[Data]:
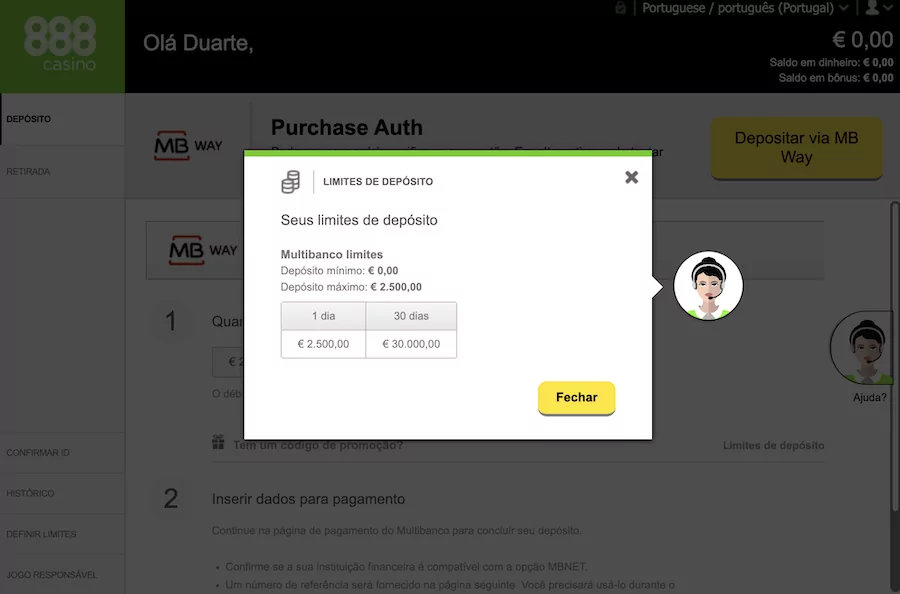Open CONFIRMAR ID from the sidebar
Screen dimensions: 900x594
point(36,452)
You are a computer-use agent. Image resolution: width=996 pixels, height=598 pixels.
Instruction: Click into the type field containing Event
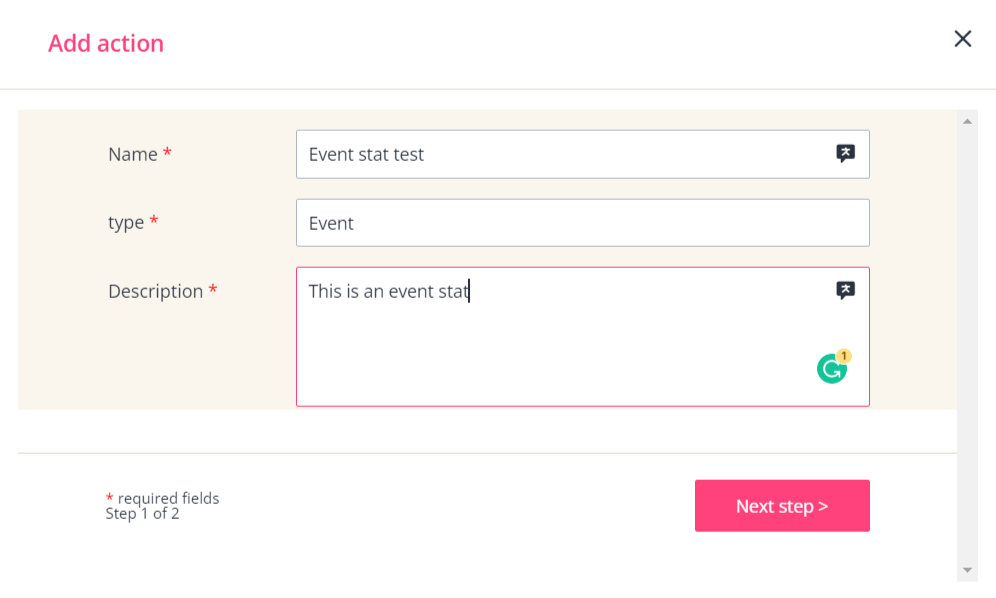click(x=582, y=223)
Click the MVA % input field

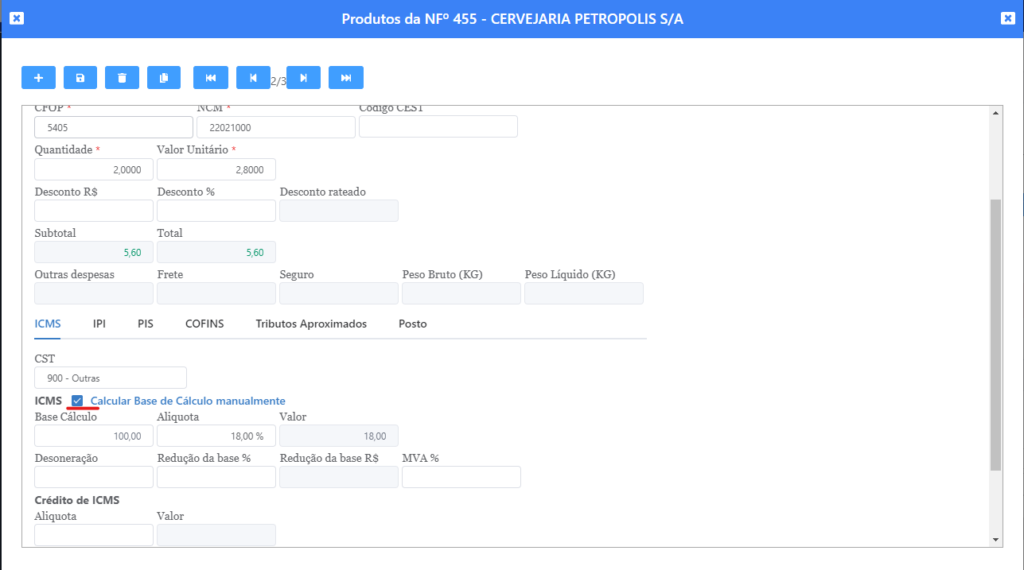tap(461, 477)
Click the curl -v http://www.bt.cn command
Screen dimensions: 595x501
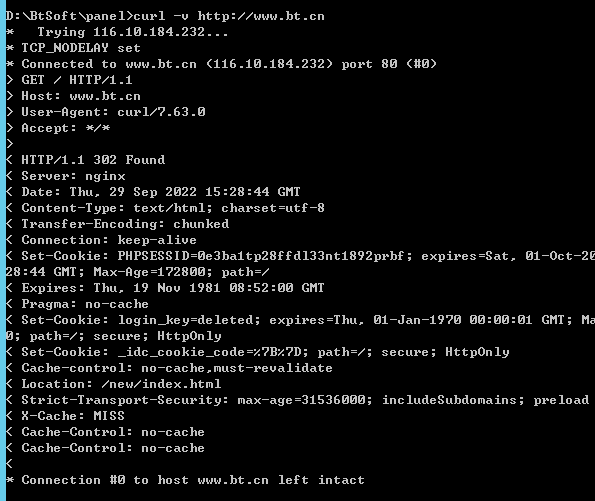pos(229,16)
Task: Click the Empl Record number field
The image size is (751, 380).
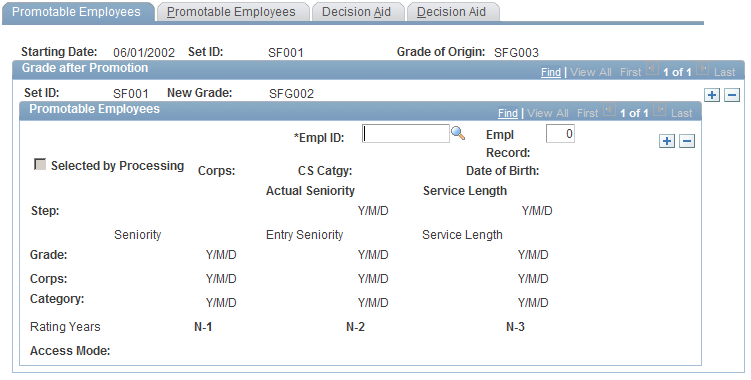Action: [x=560, y=134]
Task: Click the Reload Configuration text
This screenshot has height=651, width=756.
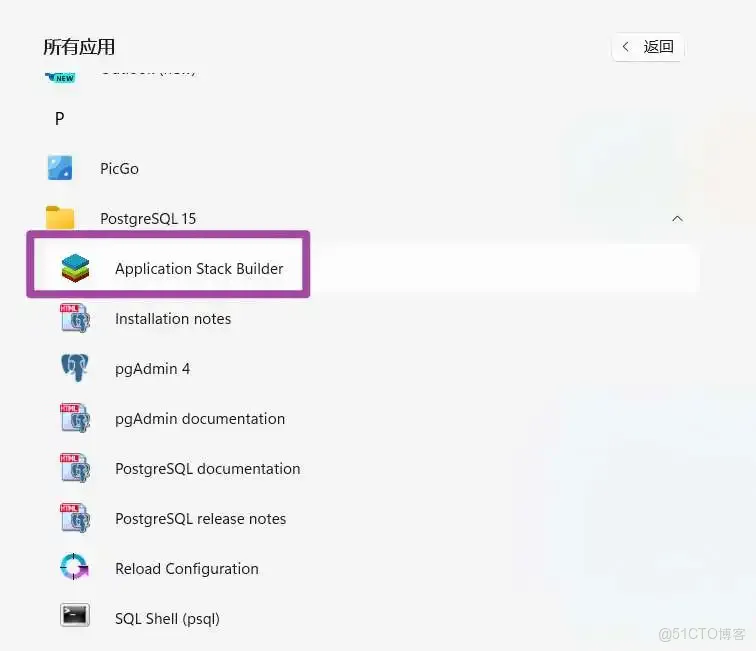Action: [x=187, y=569]
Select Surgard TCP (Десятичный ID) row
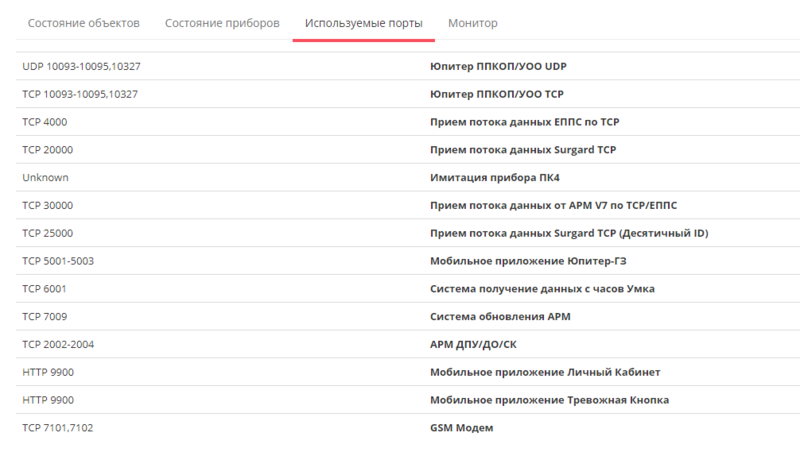Screen dimensions: 800x452 pos(408,233)
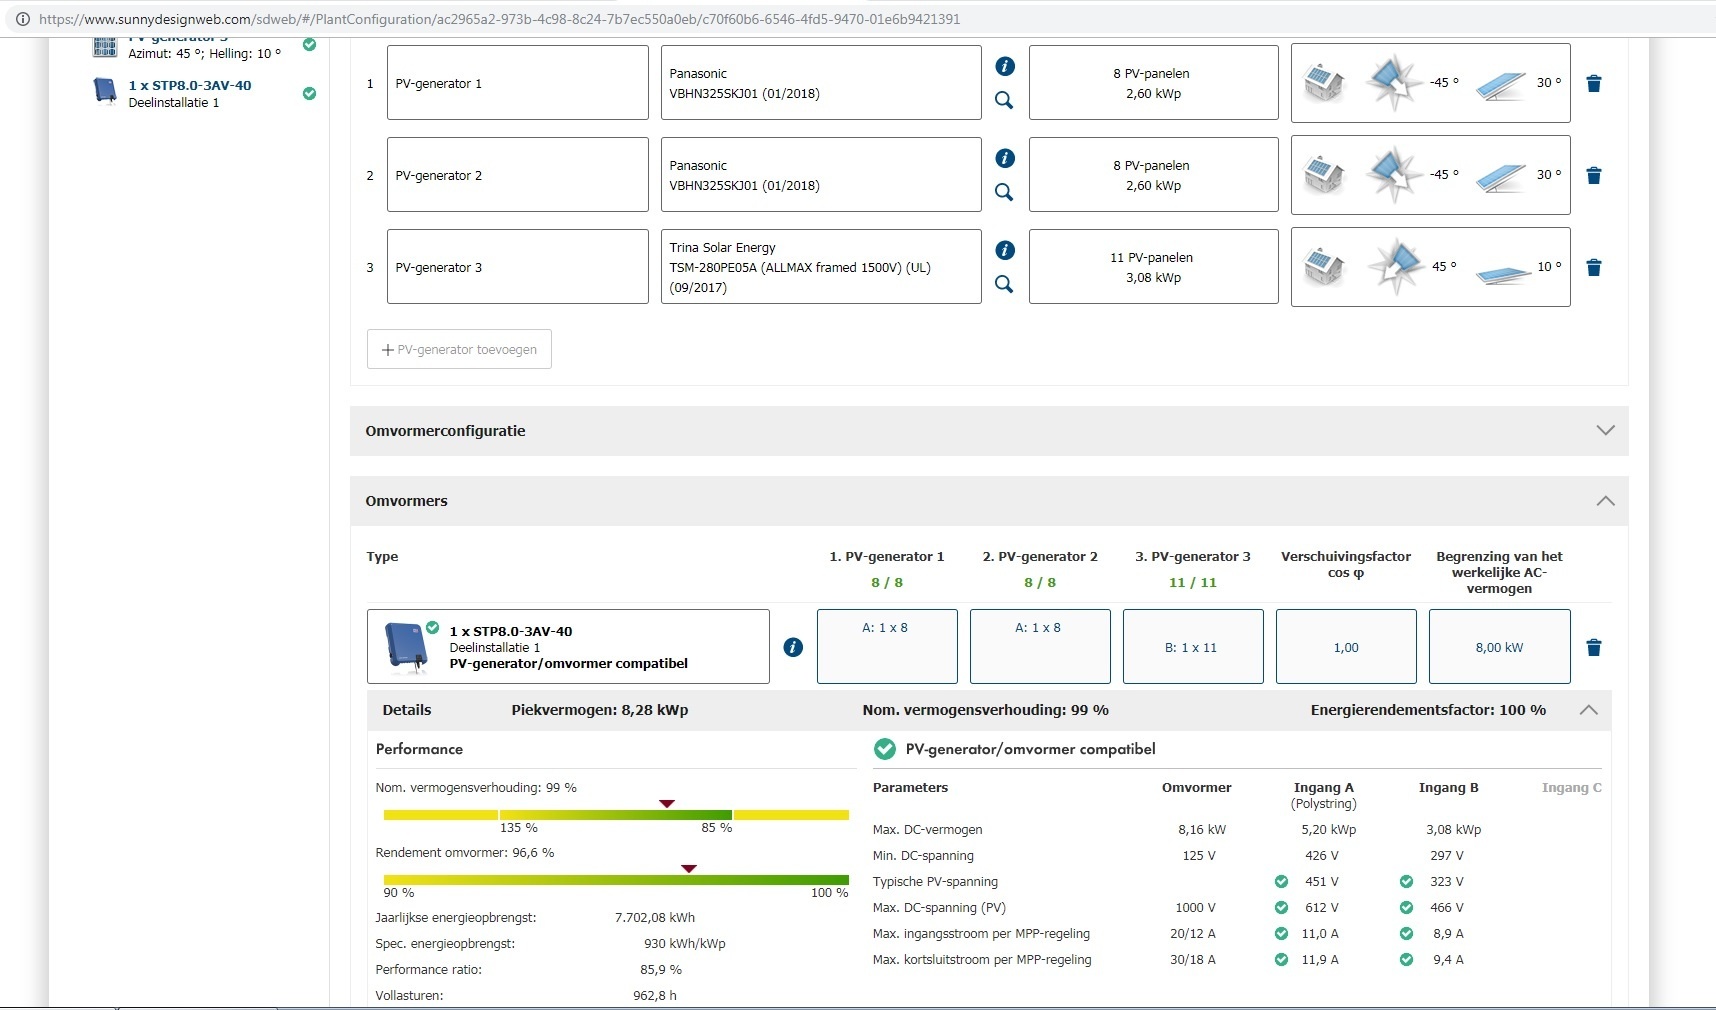
Task: Collapse the Omvormers section
Action: coord(1605,501)
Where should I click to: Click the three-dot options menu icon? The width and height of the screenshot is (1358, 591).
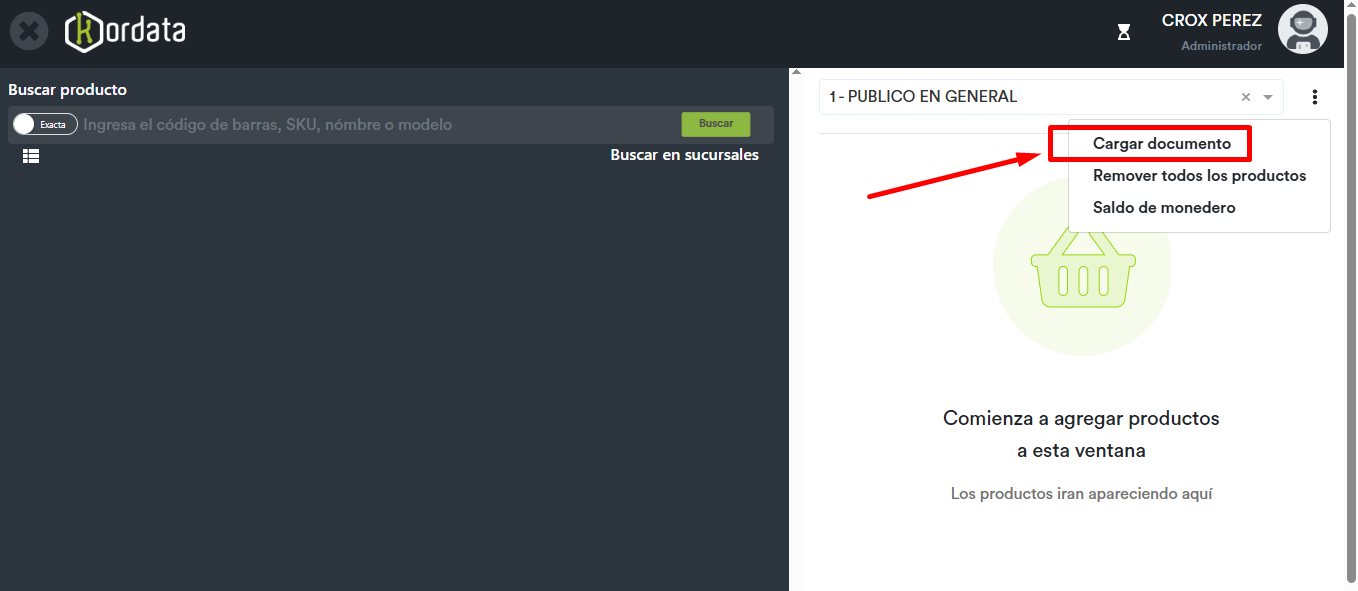click(x=1314, y=97)
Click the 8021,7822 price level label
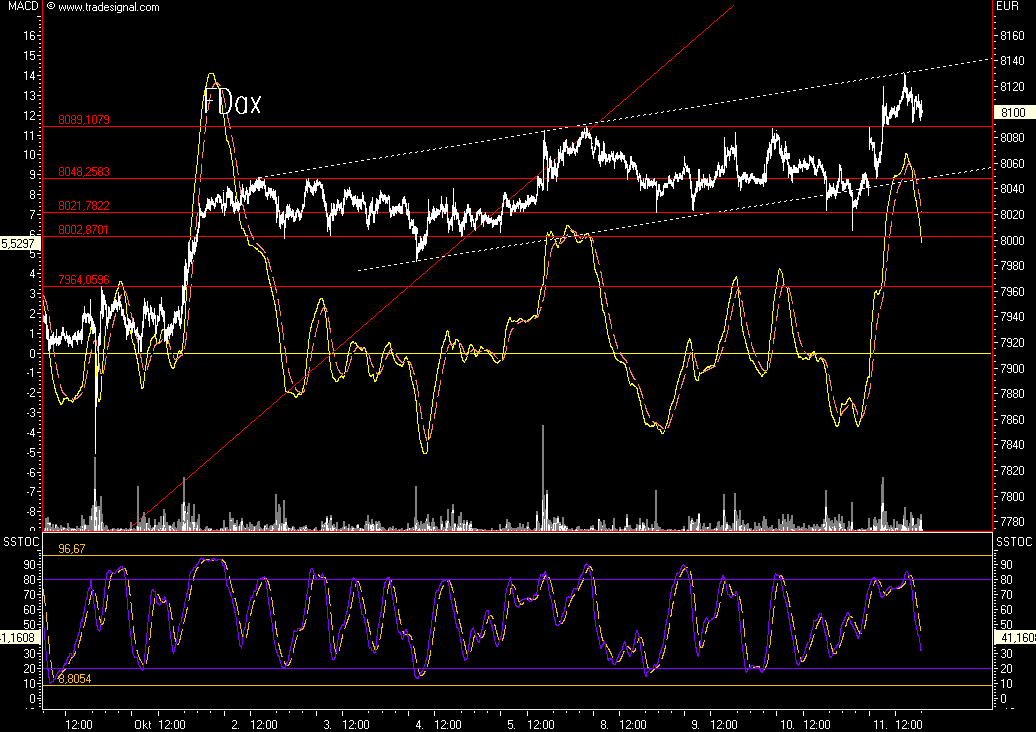Viewport: 1036px width, 732px height. (84, 206)
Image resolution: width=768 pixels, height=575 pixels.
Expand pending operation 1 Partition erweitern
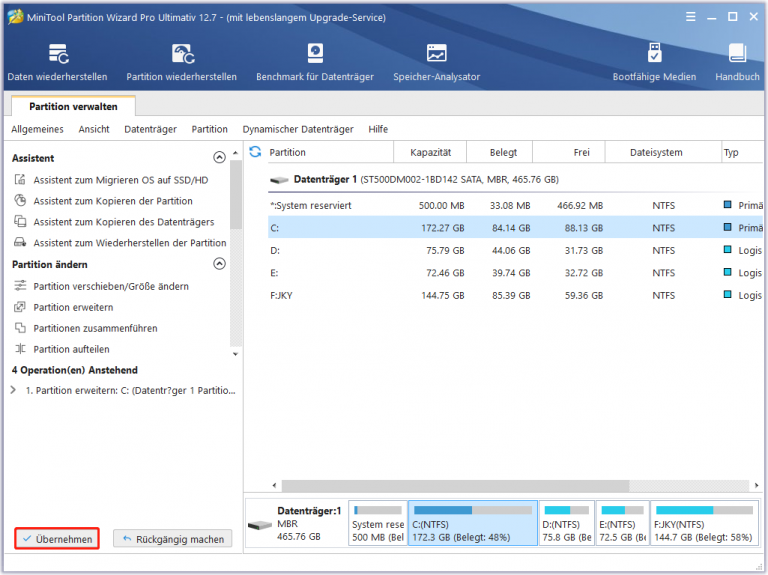13,390
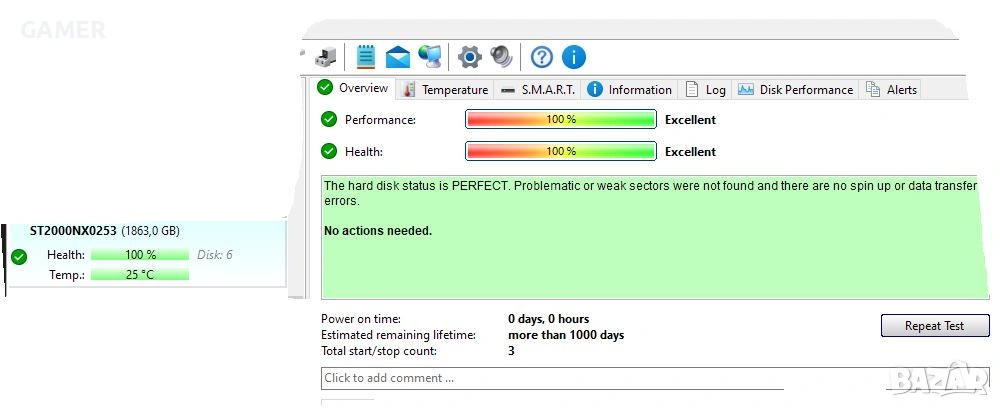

[Work item]: What is needed is an exact copy of only the lines from the line containing "You are a computer-use" through the last line of the entries, inclusive, without the pictures.

[Written solution]:
You are a computer-use agent. Image resolution: width=996 pixels, height=598 pixels.
Instruction: Click into the type field containing Event
click(x=582, y=223)
Click the MVA % input field

tap(461, 477)
Click the curl -v http://www.bt.cn command
Screen dimensions: 595x501
pos(229,16)
Task: Click the Empl Record number field
The image size is (751, 380).
Action: [x=560, y=134]
Task: Click the Reload Configuration text
This screenshot has height=651, width=756.
Action: [x=187, y=569]
Select Surgard TCP (Десятичный ID) row
Screen dimensions: 800x452 pos(408,233)
Task: Collapse the Omvormers section
Action: coord(1605,501)
Where should I click to: Click the three-dot options menu icon? The width and height of the screenshot is (1358, 591).
click(x=1314, y=97)
Click the 8021,7822 price level label
Viewport: 1036px width, 732px height. (84, 206)
Image resolution: width=768 pixels, height=575 pixels.
Expand pending operation 1 Partition erweitern
13,390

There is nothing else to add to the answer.